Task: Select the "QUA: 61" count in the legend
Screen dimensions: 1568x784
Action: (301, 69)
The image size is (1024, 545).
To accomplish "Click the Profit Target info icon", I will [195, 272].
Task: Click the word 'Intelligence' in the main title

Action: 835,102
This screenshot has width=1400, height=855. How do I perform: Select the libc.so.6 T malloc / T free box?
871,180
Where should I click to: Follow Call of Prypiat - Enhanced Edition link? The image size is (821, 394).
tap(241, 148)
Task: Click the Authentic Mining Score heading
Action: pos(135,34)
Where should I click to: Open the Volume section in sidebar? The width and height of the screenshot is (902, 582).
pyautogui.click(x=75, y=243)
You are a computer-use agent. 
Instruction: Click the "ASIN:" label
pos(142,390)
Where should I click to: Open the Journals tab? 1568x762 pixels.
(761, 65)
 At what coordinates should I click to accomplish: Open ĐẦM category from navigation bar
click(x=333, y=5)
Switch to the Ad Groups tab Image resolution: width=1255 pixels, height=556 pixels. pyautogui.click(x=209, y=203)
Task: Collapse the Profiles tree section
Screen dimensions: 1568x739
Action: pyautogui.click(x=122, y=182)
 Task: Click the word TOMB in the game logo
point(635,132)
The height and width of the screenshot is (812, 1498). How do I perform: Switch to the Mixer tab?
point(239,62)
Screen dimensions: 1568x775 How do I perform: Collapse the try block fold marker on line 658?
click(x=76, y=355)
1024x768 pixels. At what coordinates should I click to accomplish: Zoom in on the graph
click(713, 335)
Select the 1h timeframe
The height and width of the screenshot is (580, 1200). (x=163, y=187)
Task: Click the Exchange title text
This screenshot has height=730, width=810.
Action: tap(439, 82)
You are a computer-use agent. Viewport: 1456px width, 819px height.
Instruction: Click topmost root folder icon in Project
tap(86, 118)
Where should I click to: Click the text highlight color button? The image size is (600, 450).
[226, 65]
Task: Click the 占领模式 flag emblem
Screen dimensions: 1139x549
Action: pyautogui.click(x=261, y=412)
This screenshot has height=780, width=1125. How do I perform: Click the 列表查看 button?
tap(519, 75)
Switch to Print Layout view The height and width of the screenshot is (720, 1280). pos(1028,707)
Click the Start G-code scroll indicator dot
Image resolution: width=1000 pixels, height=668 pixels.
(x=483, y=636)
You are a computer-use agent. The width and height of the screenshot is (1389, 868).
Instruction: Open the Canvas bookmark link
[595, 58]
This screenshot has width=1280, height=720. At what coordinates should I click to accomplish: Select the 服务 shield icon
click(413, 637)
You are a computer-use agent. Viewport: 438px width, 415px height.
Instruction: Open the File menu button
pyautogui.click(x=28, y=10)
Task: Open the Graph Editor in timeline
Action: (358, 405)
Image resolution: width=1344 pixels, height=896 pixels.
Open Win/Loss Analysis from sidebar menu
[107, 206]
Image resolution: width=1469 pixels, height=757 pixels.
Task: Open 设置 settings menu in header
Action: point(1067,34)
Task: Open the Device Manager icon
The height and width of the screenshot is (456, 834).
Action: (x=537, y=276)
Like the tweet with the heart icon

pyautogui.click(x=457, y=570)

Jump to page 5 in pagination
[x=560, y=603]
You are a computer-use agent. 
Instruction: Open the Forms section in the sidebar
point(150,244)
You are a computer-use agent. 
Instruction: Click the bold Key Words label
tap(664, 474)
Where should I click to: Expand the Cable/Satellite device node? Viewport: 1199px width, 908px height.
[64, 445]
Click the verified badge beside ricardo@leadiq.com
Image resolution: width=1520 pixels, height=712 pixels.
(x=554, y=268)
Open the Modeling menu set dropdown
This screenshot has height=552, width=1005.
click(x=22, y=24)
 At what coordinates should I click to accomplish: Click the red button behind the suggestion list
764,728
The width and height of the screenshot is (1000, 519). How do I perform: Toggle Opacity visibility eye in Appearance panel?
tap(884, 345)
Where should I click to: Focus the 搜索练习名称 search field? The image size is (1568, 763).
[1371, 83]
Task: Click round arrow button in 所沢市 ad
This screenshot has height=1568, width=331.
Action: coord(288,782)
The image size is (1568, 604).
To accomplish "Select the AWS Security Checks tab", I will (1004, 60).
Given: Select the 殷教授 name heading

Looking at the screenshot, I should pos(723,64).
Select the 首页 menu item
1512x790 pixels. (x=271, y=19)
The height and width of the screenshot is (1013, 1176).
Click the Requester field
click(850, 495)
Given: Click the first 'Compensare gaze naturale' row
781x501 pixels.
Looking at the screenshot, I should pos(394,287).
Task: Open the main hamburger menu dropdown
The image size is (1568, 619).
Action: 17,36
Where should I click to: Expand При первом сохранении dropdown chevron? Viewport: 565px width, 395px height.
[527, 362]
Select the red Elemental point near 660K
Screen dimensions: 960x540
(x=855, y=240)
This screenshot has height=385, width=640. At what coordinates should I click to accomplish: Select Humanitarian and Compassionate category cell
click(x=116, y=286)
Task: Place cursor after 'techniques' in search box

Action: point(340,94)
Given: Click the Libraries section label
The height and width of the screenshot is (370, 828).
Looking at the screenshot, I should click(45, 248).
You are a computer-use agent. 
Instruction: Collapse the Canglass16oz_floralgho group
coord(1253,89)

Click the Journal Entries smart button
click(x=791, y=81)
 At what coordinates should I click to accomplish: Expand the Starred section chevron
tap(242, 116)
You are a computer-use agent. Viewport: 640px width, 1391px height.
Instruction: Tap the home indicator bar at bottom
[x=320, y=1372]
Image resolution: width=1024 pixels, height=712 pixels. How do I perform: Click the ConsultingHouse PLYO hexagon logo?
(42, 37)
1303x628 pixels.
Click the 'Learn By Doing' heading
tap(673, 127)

####

* [What you should do]: Copy the listing above verbatim, line for line.

* [Solution to the exercise]:
Task: Select the "QUA: 61" count in the legend
Screen dimensions: 1568x784
Action: (301, 69)
The image size is (1024, 545).
To accomplish "Click the Profit Target info icon", I will [195, 272].
Task: Click the word 'Intelligence' in the main title

Action: 835,102
This screenshot has width=1400, height=855. How do I perform: Select the libc.so.6 T malloc / T free box?
871,180
Where should I click to: Follow Call of Prypiat - Enhanced Edition link? The image size is (821, 394).
tap(241, 148)
Task: Click the Authentic Mining Score heading
Action: pos(135,34)
Where should I click to: Open the Volume section in sidebar? The width and height of the screenshot is (902, 582).
pyautogui.click(x=75, y=243)
You are a computer-use agent. 
Instruction: Click the "ASIN:" label
pos(142,390)
Where should I click to: Open the Journals tab? 1568x762 pixels.
(761, 65)
 At what coordinates should I click to accomplish: Open ĐẦM category from navigation bar
click(x=333, y=5)
Switch to the Ad Groups tab Image resolution: width=1255 pixels, height=556 pixels. pyautogui.click(x=209, y=203)
Task: Collapse the Profiles tree section
Screen dimensions: 1568x739
Action: pyautogui.click(x=122, y=182)
 Task: Click the word TOMB in the game logo
point(635,132)
The height and width of the screenshot is (812, 1498). How do I perform: Switch to the Mixer tab?
point(239,62)
Screen dimensions: 1568x775 How do I perform: Collapse the try block fold marker on line 658?
click(x=76, y=355)
1024x768 pixels. At what coordinates should I click to accomplish: Zoom in on the graph
click(713, 335)
Select the 1h timeframe
The height and width of the screenshot is (580, 1200). (x=163, y=187)
Task: Click the Exchange title text
This screenshot has height=730, width=810.
Action: tap(439, 82)
You are a computer-use agent. Viewport: 1456px width, 819px height.
Instruction: Click topmost root folder icon in Project
tap(86, 118)
Where should I click to: Click the text highlight color button? The image size is (600, 450).
[226, 65]
Task: Click the 占领模式 flag emblem
Screen dimensions: 1139x549
Action: pyautogui.click(x=261, y=412)
This screenshot has height=780, width=1125. How do I perform: Click the 列表查看 button?
tap(519, 75)
Switch to Print Layout view The height and width of the screenshot is (720, 1280). pos(1028,707)
Click the Start G-code scroll indicator dot
Image resolution: width=1000 pixels, height=668 pixels.
(x=483, y=636)
You are a computer-use agent. The width and height of the screenshot is (1389, 868).
Instruction: Open the Canvas bookmark link
[595, 58]
This screenshot has width=1280, height=720. At what coordinates should I click to accomplish: Select the 服务 shield icon
click(413, 637)
You are a computer-use agent. Viewport: 438px width, 415px height.
Instruction: Open the File menu button
pyautogui.click(x=28, y=10)
Task: Open the Graph Editor in timeline
Action: (358, 405)
Image resolution: width=1344 pixels, height=896 pixels.
Open Win/Loss Analysis from sidebar menu
[107, 206]
Image resolution: width=1469 pixels, height=757 pixels.
Task: Open 设置 settings menu in header
Action: point(1067,34)
Task: Open the Device Manager icon
The height and width of the screenshot is (456, 834).
Action: (x=537, y=276)
Like the tweet with the heart icon

pyautogui.click(x=457, y=570)

Jump to page 5 in pagination
[x=560, y=603]
You are a computer-use agent. 
Instruction: Open the Forms section in the sidebar
point(150,244)
You are a computer-use agent. 
Instruction: Click the bold Key Words label
tap(664, 474)
Where should I click to: Expand the Cable/Satellite device node? Viewport: 1199px width, 908px height.
[64, 445]
Click the verified badge beside ricardo@leadiq.com
Image resolution: width=1520 pixels, height=712 pixels.
(x=554, y=268)
Open the Modeling menu set dropdown
This screenshot has height=552, width=1005.
click(x=22, y=24)
 At what coordinates should I click to accomplish: Click the red button behind the suggestion list
764,728
The width and height of the screenshot is (1000, 519). How do I perform: Toggle Opacity visibility eye in Appearance panel?
tap(884, 345)
Where should I click to: Focus the 搜索练习名称 search field? The image size is (1568, 763).
[1371, 83]
Task: Click round arrow button in 所沢市 ad
This screenshot has height=1568, width=331.
Action: coord(288,782)
The image size is (1568, 604).
To accomplish "Select the AWS Security Checks tab", I will (1004, 60).
Given: Select the 殷教授 name heading

Looking at the screenshot, I should pos(723,64).
Select the 首页 menu item
1512x790 pixels. (x=271, y=19)
The height and width of the screenshot is (1013, 1176).
Click the Requester field
click(850, 495)
Given: Click the first 'Compensare gaze naturale' row
781x501 pixels.
Looking at the screenshot, I should pos(394,287).
Task: Open the main hamburger menu dropdown
The image size is (1568, 619).
Action: 17,36
Where should I click to: Expand При первом сохранении dropdown chevron? Viewport: 565px width, 395px height.
[527, 362]
Select the red Elemental point near 660K
Screen dimensions: 960x540
(x=855, y=240)
This screenshot has height=385, width=640. At what coordinates should I click to accomplish: Select Humanitarian and Compassionate category cell
click(x=116, y=286)
Task: Place cursor after 'techniques' in search box

Action: point(340,94)
Given: Click the Libraries section label
The height and width of the screenshot is (370, 828).
Looking at the screenshot, I should click(45, 248).
You are a computer-use agent. 
Instruction: Collapse the Canglass16oz_floralgho group
coord(1253,89)

Click the Journal Entries smart button
click(x=791, y=81)
 At what coordinates should I click to accomplish: Expand the Starred section chevron
tap(242, 116)
You are a computer-use agent. Viewport: 640px width, 1391px height.
Instruction: Tap the home indicator bar at bottom
[x=320, y=1372]
Image resolution: width=1024 pixels, height=712 pixels. How do I perform: Click the ConsultingHouse PLYO hexagon logo?
(42, 37)
1303x628 pixels.
Click the 'Learn By Doing' heading
tap(673, 127)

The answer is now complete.